John Curran
Northern News Services
Published Monday, January 21, 2008
FORT GOOD HOPE - Elder Thomas Manuel is warning people wolves are becoming a huge problem around Fort Good Hope and he said he thinks it's time for a bounty.
"They are moving around in packs of 30 or 40," he said. "One person told me they watched wolves kill four moose on the big island across from our community."
By placing a bounty on the head of every wolf in the area, he said it would create employment in the community.
"Our young people could hunt them year-round," said Manuel.
Perhaps more importantly, he said it would also protect the caribou populations which he suspects are being overly preyed upon by wolves.
"They keep telling us the caribou population is going down," he said. "But we're not killing any caribou here in Good Hope ... it's the wolves."
For now, with so many of the predators on the prowl around the community, Manuel said it is critical people carry strike-anywhere wooden matches with them if they're going out on the land.
"Especially if you're going to have meat out on the ground, you need to stand up matches around it in the snow," he said. "There is something in the white tips at the end of the matches that wolves don't like and they won't cross them."
Fort Good Hope's wolf worries don't surprise Dean Cluff, the North Slave regional biologist with Environment and Natural Resources (ENR).
"Every year there's at least one community in conflict with wolves," he said.
While Cluff doesn't work in the Sahtu, he is one of the territories' foremost wolf experts.
"This time of year you would see an influx of wolves," he said, adding it could result in a great many of the predators being active around somewhere like Fort Good Hope.
There are really two distinct populations of wolves in the NWT: boreal wolves and tundra wolves.
Cluff generally studies the tundra wolves which migrate with the barren ground caribou herds. Boreal wolves, he said, don't really migrate but instead reside in treed areas where there would be prey available year-round.
Fort Good Hope would likely have a resident boreal wolf population and at this time of year it could also host tundra wolves showing up with the caribou.
There are no firm numbers on wolf populations in the North, he said, adding surveys are difficult to do as the animals are so secretive by nature while the Northern landscape is so vast.
"Our impression now is that the populations associated with the caribou herds are going down," said Cluff.
ENR looks at different things to get clues about the population. These include monitoring den site activity year after year and performing autopsies to examine the reproductive tracts of any female wolf carcasses turned in by hunters.

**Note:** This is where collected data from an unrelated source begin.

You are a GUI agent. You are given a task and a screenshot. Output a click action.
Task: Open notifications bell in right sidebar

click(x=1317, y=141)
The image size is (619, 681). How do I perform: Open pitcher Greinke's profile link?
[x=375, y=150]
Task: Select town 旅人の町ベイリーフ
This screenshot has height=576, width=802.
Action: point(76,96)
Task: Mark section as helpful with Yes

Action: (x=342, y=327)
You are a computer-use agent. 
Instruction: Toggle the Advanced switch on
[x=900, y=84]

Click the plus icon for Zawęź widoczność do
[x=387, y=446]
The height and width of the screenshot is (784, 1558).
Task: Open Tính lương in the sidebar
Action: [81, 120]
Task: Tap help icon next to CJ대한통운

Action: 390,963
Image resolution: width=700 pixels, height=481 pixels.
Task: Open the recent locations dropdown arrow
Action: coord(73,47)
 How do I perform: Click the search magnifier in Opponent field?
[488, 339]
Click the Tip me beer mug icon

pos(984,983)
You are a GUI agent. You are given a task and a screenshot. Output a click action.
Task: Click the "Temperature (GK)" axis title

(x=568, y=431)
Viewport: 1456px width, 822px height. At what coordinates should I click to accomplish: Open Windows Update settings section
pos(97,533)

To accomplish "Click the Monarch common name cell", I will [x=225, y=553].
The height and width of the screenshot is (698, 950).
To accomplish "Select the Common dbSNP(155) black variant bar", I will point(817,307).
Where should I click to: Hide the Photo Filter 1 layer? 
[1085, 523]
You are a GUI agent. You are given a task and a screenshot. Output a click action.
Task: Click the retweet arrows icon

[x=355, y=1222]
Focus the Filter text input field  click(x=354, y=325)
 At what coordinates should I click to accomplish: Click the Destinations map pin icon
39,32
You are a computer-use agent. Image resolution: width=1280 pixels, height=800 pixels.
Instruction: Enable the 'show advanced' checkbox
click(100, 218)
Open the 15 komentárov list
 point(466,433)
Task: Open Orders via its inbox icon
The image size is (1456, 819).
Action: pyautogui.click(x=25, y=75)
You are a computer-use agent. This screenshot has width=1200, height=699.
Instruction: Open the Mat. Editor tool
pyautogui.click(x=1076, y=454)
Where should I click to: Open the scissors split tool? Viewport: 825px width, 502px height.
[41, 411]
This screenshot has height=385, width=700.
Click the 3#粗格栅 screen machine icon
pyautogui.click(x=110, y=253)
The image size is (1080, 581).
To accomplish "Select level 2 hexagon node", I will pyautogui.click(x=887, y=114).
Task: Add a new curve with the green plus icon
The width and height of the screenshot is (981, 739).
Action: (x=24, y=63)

"It the case of tundra wolves it seems as though the number of pups being born is decreasing," he said. "But that could easily go against what someone in one of the communities, such as Fort Good Hope, is seeing locally."
Cluff said he doesn't think a government bounty is the solution to Fort Good Hopes wolf worries.
"Bounties in the past haven't really worked that well," he said.
Wolves have a very high reproductive potential - mature females are able to produce more than five or six pups each and packs can even yield multiple litters when times are really good.
"You might lower the population, but it will be right back up where it was in a year or two," he said. "Government wolf programs need to clear out 75 to 80 per cent of the population if they're going to have any sort of lasting effect."